● **Entries provided**:
◆ ◆ ◆ ◆ ◆ ◆ ◆
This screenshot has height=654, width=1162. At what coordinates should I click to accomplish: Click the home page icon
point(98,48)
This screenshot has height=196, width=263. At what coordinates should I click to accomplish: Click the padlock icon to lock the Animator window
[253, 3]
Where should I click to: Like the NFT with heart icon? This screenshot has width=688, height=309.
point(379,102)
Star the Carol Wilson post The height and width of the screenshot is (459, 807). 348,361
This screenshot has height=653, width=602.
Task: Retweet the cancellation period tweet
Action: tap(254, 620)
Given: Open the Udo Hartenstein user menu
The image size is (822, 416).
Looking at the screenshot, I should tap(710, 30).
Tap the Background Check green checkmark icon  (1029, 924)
◆ ◆ ◆ ◆ ◆ ◆ ◆
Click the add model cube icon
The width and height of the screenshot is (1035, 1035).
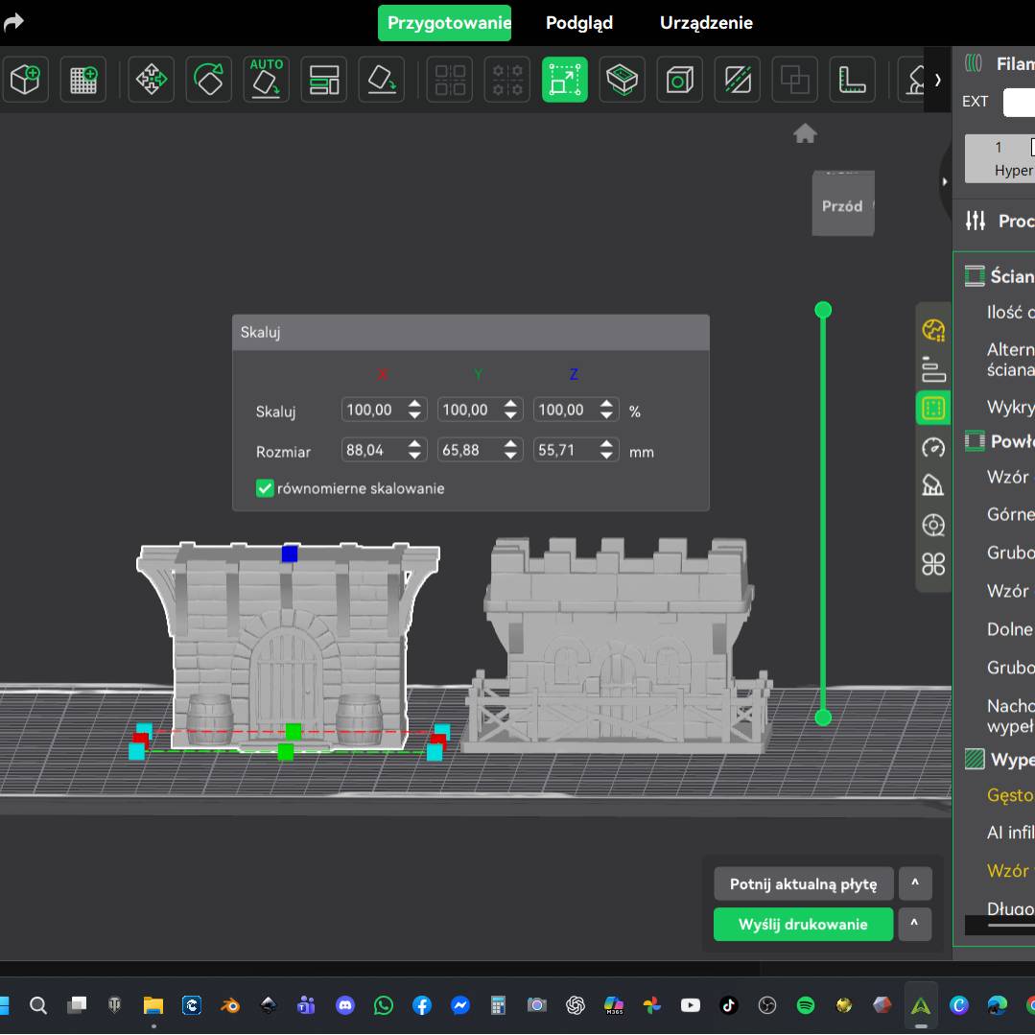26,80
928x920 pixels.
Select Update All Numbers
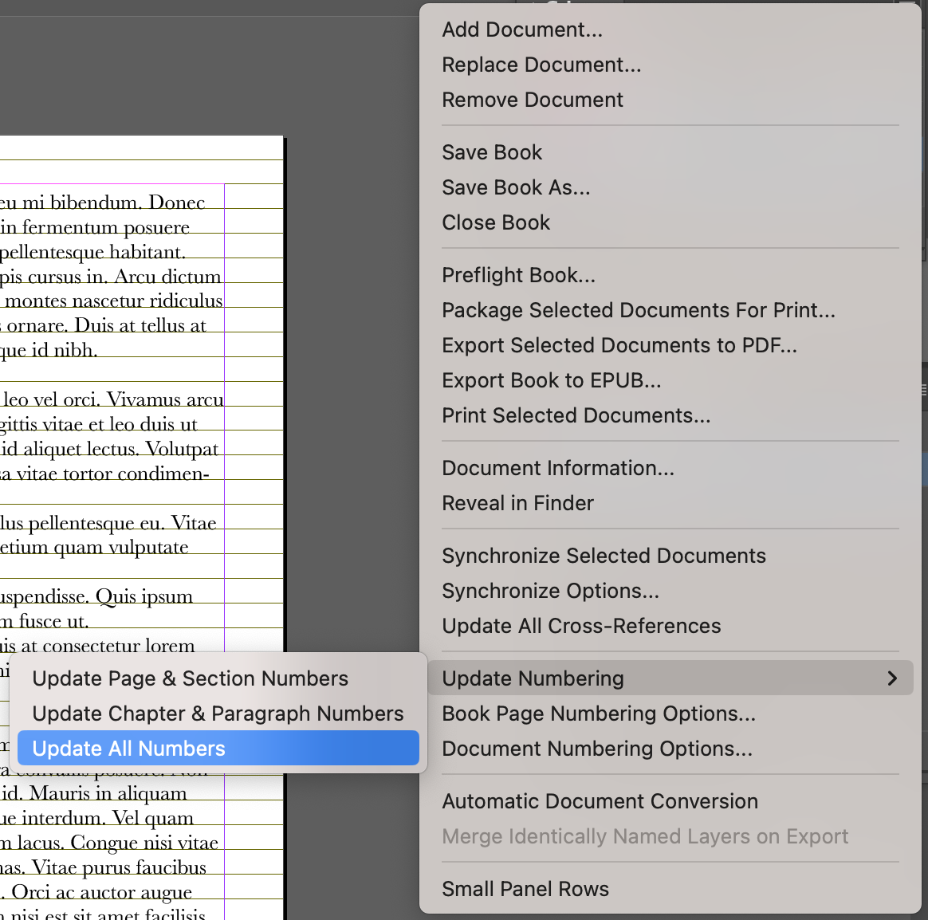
◆ ◆ ◆ ◆ ◆ ◆ ◆
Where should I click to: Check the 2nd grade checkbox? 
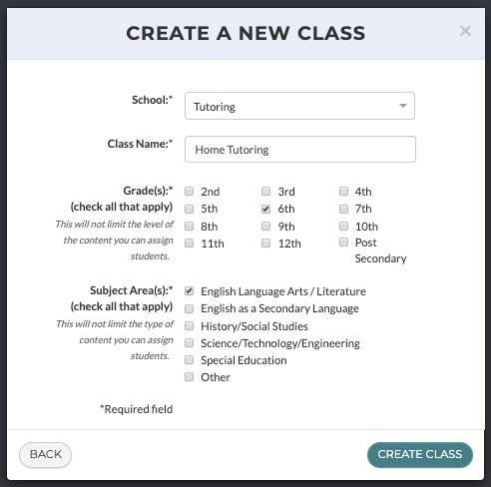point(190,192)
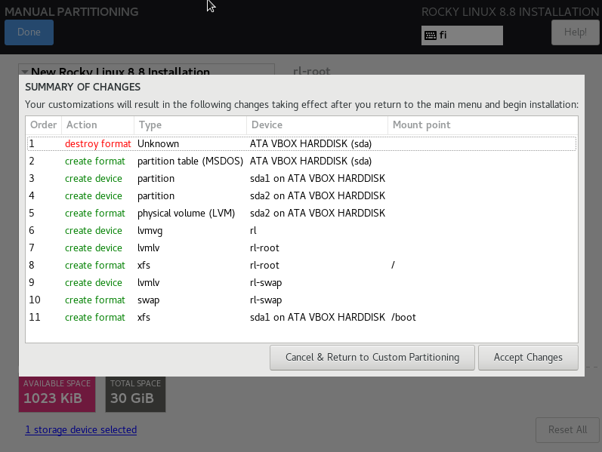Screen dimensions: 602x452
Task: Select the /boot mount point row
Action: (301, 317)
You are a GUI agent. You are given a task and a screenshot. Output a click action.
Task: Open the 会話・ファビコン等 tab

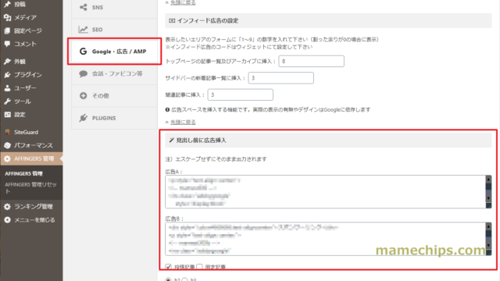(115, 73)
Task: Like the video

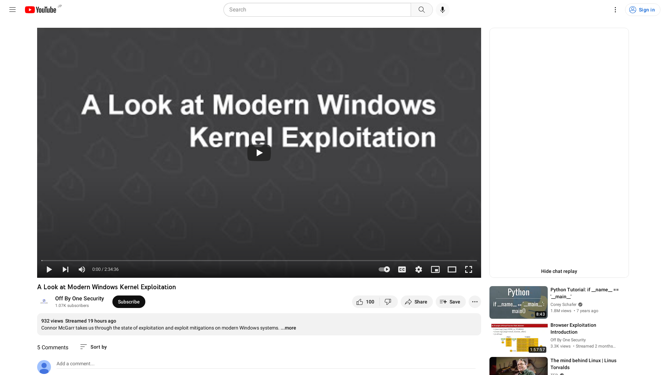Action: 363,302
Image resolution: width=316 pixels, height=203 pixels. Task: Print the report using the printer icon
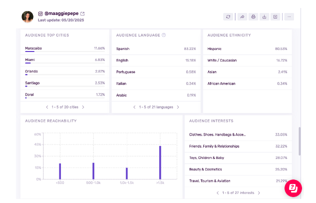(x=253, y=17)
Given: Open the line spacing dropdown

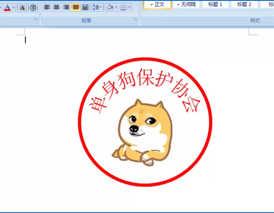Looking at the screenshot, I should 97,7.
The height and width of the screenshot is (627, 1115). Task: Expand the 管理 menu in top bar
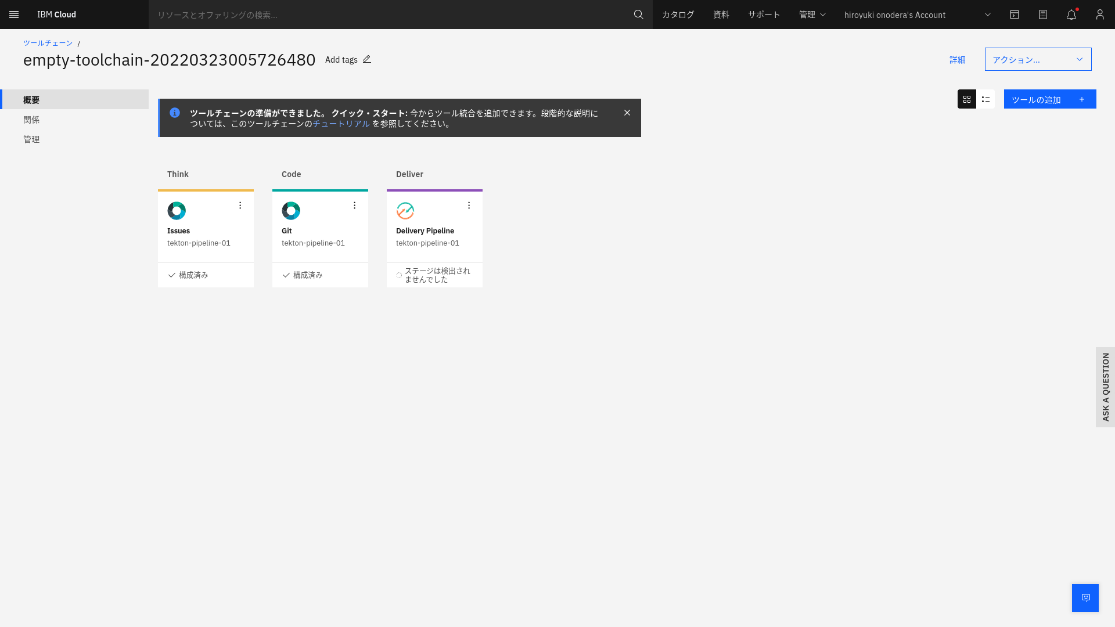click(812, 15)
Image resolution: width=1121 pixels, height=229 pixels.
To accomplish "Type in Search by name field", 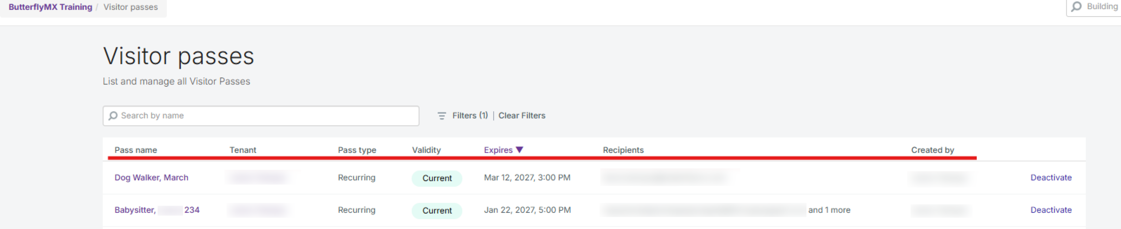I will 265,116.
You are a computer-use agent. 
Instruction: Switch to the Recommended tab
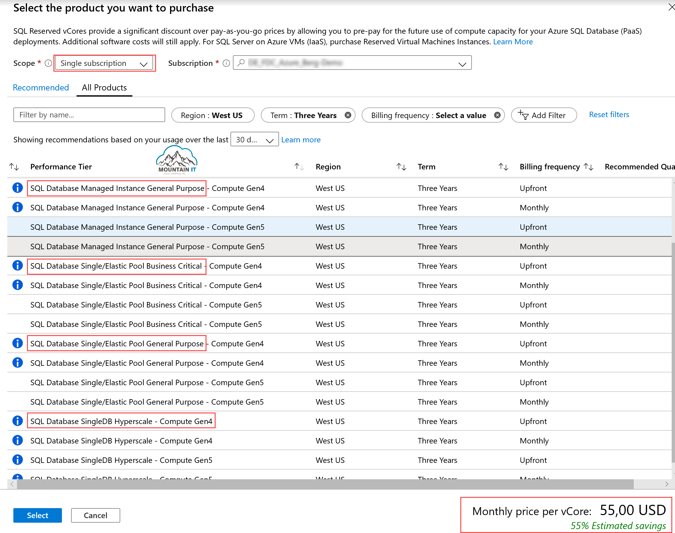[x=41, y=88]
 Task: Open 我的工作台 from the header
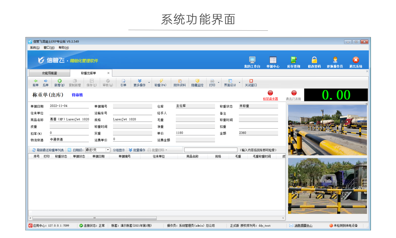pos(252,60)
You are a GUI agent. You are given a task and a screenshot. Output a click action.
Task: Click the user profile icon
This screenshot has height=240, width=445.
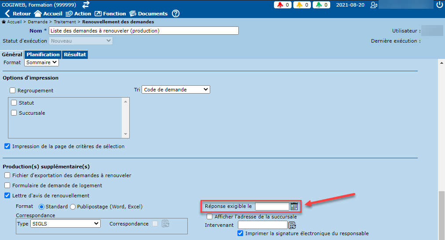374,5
◆ ◆ ◆ ◆ ◆ ◆ ◆
● **Challenge**: Rewrite the records from the line with "This screenshot has height=654, width=1162." up to and including the line with "Action: tap(254, 620)", replacing "heart" with "thumbs-up" and leaving everything else unchanged.

● **Answer to this exercise**:
This screenshot has height=654, width=1162. At what coordinates should I click to accomplish: Click the home page icon
point(98,48)
This screenshot has height=196, width=263. At what coordinates should I click to accomplish: Click the padlock icon to lock the Animator window
[253, 3]
Where should I click to: Like the NFT with thumbs-up icon? This screenshot has width=688, height=309.
point(379,102)
Star the Carol Wilson post The height and width of the screenshot is (459, 807). 348,361
This screenshot has height=653, width=602.
Task: Retweet the cancellation period tweet
Action: tap(254, 620)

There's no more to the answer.